EXTRACTED MATERIAL:
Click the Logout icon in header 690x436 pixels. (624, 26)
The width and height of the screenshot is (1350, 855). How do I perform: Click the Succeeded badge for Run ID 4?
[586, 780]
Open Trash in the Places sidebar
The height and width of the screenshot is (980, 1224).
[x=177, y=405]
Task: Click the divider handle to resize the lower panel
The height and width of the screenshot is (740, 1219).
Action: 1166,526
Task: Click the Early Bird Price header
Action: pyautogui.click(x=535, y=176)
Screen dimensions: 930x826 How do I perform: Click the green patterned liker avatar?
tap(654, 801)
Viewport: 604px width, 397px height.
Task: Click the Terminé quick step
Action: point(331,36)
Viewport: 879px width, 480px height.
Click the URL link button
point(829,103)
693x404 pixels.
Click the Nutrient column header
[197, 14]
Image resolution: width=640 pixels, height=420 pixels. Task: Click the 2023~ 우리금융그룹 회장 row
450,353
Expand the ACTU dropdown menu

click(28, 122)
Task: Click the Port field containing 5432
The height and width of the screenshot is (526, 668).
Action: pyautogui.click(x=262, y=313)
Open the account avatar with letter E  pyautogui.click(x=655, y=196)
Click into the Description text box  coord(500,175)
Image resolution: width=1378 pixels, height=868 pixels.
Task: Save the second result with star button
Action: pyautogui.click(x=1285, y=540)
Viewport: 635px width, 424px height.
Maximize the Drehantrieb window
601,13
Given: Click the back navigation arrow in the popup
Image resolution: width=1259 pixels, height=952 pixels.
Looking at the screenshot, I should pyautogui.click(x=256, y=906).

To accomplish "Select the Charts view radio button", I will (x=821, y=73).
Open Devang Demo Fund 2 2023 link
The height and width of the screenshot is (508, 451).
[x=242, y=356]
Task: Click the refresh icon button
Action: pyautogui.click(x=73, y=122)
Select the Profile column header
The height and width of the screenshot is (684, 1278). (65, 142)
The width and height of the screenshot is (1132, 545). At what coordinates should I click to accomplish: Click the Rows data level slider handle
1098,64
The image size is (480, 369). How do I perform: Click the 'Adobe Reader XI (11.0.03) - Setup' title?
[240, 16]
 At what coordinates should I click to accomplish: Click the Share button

YOUR TASK: Write every line of the entries again, word for word.

REPLY TO THE TASK:
Click the Logout icon in header 690x436 pixels. (624, 26)
The width and height of the screenshot is (1350, 855). How do I perform: Click the Succeeded badge for Run ID 4?
[586, 780]
Open Trash in the Places sidebar
The height and width of the screenshot is (980, 1224).
[x=177, y=405]
Task: Click the divider handle to resize the lower panel
The height and width of the screenshot is (740, 1219).
Action: 1166,526
Task: Click the Early Bird Price header
Action: pyautogui.click(x=535, y=176)
Screen dimensions: 930x826 How do I perform: Click the green patterned liker avatar?
tap(654, 801)
Viewport: 604px width, 397px height.
Task: Click the Terminé quick step
Action: point(331,36)
Viewport: 879px width, 480px height.
Click the URL link button
point(829,103)
693x404 pixels.
Click the Nutrient column header
[197, 14]
Image resolution: width=640 pixels, height=420 pixels. Task: Click the 2023~ 우리금융그룹 회장 row
450,353
Expand the ACTU dropdown menu

click(28, 122)
Task: Click the Port field containing 5432
The height and width of the screenshot is (526, 668).
Action: pyautogui.click(x=262, y=313)
Open the account avatar with letter E  pyautogui.click(x=655, y=196)
Click into the Description text box  coord(500,175)
Image resolution: width=1378 pixels, height=868 pixels.
Task: Save the second result with star button
Action: pyautogui.click(x=1285, y=540)
Viewport: 635px width, 424px height.
Maximize the Drehantrieb window
601,13
Given: Click the back navigation arrow in the popup
Image resolution: width=1259 pixels, height=952 pixels.
Looking at the screenshot, I should pyautogui.click(x=256, y=906).

To accomplish "Select the Charts view radio button", I will (x=821, y=73).
Open Devang Demo Fund 2 2023 link
The height and width of the screenshot is (508, 451).
[x=242, y=356]
Task: Click the refresh icon button
Action: pyautogui.click(x=73, y=122)
Select the Profile column header
The height and width of the screenshot is (684, 1278). (65, 142)
The width and height of the screenshot is (1132, 545). At what coordinates should I click to accomplish: Click the Rows data level slider handle
1098,64
The image size is (480, 369). How do I perform: Click the 'Adobe Reader XI (11.0.03) - Setup' title?
[240, 16]
 At what coordinates should I click to accomplish: Click the Share button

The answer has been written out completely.